Each of the pure photographic silver halides (silver chloride, silver bromide and silver iodide) has its own natural response to radiation, in both wavelength and speed, within the UV, near UV and blue regions of the electromagnetic spectrum. Mixtures of silver halides (for example, silver bromochloroiodide, silver chloroiodide, silver chlorobromide and silver iodobromide) also have their own natural sensitivities within the UV and blue regions of the electromagnetic spectrum. Thus, silver halide grains, when composed of only silver and halogen atoms have defined levels of sensitivity depending upon the levels of specific halogen, crystal morphology (shape and structure of the crystals or grains) and other characteristics such as, for example, crystal defects, stresses, and dislocations, and dopants incorporated within or on the crystal lattice of the silver halide. These features may or may not have been controlled or purposely introduced to affect emulsion sensitometry.

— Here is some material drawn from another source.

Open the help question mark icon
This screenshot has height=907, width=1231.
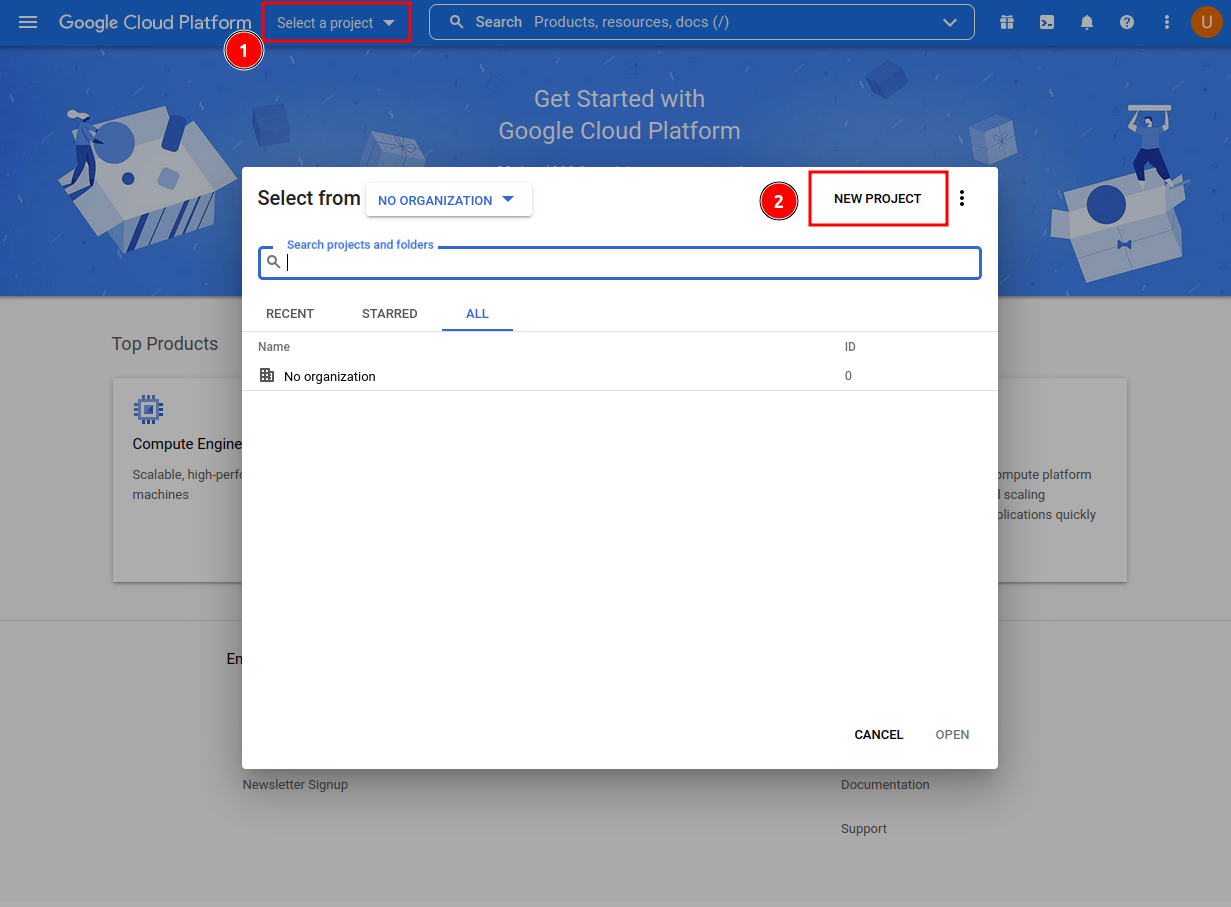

The efforts to influence silver halide grain speed in conventional wet-processed silver halide emulsions generally fall within the investigation of crystal composition, morphology or structure (all briefly described above), or the use of dopants, spectral sensitizers, supersensitizers, reduction sensitizers, and chemical sensitizers (including sulfur, tellurium, and selenium sensitizers).

Spectral sensitization is the addition of a compound (usually a dye) to silver halide grains that absorbs radiation at wavelengths (UV, visible or IR) other than those to which the silver halide is naturally sensitive, or that absorbs radiation more efficiently than silver halide (even within the regions of silver halide'natural sensitivity). It is generally recognized that spectral sensitizers extend the responses of photosensitive silver halide to longer wavelengths. After absorption of the radiation, these compounds transfer energy or electrons to the silver halide grains to cause the necessary local photoinduced reduction of silver(I) to silver(0).

Supersensitization is a process whereby the speed of spectrally sensitized silver halide is increased by the addition of still another compound that may or may not be a dye. This is not merely an additive effect of the two compounds (spectral sensitizer and supersensitizer).

Reduction sensitization is a type of chemical sensitization (described in more detail in the following paragraphs) in which other chemical species (not sulfur-containing) are deposited onto, or reacted with, the silver halide grains during grain growth and finishing. Compounds used for this purpose act as reducing agents on the silver halide grains and include, but are not limited to, stannous chloride, hydrazine, ethanolamine, and thiourea oxide.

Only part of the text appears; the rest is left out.